AY: Sizin “Makam Flörtü” tanımınız var. Ne demek?

KIZILTAŞ: Makamda kalmak için her yönetici değişiminde manevra yapanlar... Bakıyorsunuz bir il veya ilçe müdürü, okul müdürü, daire başkanı, genel müdür… Amiri değişince hemen yeni amire yanaşıyor diğerini unutuyor. Bu böyle devam ediyor. Yenisi görevden alınınca da devam ediyor. Makam flörtünü izahını burada aramak gerekir. Amaç makamda kalmak. Makamda kalmak uğruna her türlü flört meşrudur o kişiler için. Taviz vermek ise rutin bir eylemdir.


 

AY: MEB’de çalışanlar takip edilip, ödüllendiriliyor mu?

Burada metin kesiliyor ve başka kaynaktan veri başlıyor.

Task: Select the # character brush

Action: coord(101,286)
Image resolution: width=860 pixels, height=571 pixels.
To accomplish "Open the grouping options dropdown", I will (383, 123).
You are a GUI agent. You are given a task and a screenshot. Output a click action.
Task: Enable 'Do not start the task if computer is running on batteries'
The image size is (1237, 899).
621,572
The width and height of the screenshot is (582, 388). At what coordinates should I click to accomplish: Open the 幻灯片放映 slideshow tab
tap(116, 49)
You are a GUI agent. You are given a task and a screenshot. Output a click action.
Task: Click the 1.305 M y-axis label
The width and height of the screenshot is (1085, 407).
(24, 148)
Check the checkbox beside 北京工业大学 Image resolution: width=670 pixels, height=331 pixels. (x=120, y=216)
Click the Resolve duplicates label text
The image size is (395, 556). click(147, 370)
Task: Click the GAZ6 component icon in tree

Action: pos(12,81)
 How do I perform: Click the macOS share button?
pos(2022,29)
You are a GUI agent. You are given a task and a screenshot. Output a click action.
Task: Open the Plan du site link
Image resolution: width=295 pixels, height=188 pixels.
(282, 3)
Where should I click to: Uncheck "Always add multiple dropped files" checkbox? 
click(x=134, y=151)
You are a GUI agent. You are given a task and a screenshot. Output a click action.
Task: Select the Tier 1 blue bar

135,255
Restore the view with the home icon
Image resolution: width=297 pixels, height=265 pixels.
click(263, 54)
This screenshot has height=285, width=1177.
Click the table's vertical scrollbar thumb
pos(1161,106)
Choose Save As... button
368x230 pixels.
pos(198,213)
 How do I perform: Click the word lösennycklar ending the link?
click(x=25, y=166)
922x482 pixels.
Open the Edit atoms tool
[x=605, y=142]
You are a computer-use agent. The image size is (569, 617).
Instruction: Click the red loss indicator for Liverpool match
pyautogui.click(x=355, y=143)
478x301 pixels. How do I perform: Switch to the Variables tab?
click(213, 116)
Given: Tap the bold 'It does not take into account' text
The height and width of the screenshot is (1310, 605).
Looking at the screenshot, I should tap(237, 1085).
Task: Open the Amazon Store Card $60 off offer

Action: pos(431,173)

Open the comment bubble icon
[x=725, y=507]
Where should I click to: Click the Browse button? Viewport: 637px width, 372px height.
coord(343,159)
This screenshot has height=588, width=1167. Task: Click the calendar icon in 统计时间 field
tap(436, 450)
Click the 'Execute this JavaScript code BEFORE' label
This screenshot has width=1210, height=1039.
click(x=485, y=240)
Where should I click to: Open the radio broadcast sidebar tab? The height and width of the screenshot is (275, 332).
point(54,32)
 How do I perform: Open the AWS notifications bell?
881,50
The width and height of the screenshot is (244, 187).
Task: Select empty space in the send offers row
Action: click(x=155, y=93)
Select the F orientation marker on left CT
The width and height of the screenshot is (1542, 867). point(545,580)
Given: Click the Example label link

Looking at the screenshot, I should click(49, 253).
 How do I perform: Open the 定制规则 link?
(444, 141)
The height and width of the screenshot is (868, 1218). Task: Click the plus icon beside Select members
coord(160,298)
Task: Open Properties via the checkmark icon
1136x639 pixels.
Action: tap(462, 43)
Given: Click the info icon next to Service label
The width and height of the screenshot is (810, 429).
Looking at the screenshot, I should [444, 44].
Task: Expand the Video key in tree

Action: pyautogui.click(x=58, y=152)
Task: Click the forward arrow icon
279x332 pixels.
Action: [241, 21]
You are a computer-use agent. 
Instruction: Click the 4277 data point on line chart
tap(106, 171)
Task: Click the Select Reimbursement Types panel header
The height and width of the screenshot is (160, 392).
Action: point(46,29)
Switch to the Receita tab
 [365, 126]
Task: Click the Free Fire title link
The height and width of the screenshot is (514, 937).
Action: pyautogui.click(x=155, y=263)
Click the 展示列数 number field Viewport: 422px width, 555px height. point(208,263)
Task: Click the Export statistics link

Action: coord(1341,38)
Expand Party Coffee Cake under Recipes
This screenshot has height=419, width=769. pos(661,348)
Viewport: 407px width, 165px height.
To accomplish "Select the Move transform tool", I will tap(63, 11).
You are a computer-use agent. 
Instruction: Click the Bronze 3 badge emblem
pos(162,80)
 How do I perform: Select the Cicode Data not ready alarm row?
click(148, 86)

KIZILTAŞ: Ödüllendirme sisteminde eleştirilecek çok husus var. Bakıyorsunuz listelere, ağırlıklı olarak idareciler var. Pasifize edilen görevden alınan kişiye ödül verilmiş. Bunun üzerine daha ne diyebilirim? Canla başla çalışan kişi ödül için bu işi yapmıyor. Ama hak edenle, hak etmeyen arasındaki çizgi yok. Ödülün olduğu yerde adalet şaibe altında kalabilir.


 

AY: Bizim alanımız olan müzik için söylersem Sınıf Öğretmenlerinin spor dersi vermemesini, müzik derslerine alan mezunu öğretmenlerinin girmesini yıllardır söylüyor, yazıyor, dile getiriyoruz. Ama sonuç alamıyoruz. Sizce neden?

KIZILTAŞ: İlkokul öğrencisine yaklaşım ayrı bir uzmanlık gerektirir. O yüzden ilkokulda yetenek ve güzel sanatlar dersine sınıf öğretmenlerinin bazı koşullar sağlandıktan sonra girmeleri daha yerinde olabilir. Bizim bazı branşlarda uzmanlaşmamız lazım. Örneğin İngilizce. İngilizce öğretmenliği ilkokul, ortaokul ve ortaöğretim diye lisans eğitiminde ayrılmalı, tıpkı matematik gibi. Müzik, görsel sanatlar ve beden eğitimi dersinde de bu yapılır mı? Burada iki seçenek var. Ya bu alanlarda bölümlere ayrılmalı ya da sınıf öğretmenleri bu alanlarda daha iyi yetiştirilmeli. Doğru olan da sınıf öğretmenlerinin bu alanda kapasitelerinin artırılmasıdır. Bizler lisans eğitimlerimizde bu eğitimleri aldık. Ama bugün bu eğitimler yok. Sınıf öğretmenleri üç alanda da uzmanlaşacak eğitim almalıdır. Aksi durumda müzik, görsel sanatlar ve beden eğitimi bölümlerinde kademelere göre lisans eğitiminde bölümlerin ayılması gündeme alınabilir. 


 

AY: Bu açık, net, doğru ve katıldığımız görüşleriniz için teşekkür ederiz. 

KIZILTAŞ: Bana bu fırsatı verdiğiniz için ben de teşekkür ediyorum.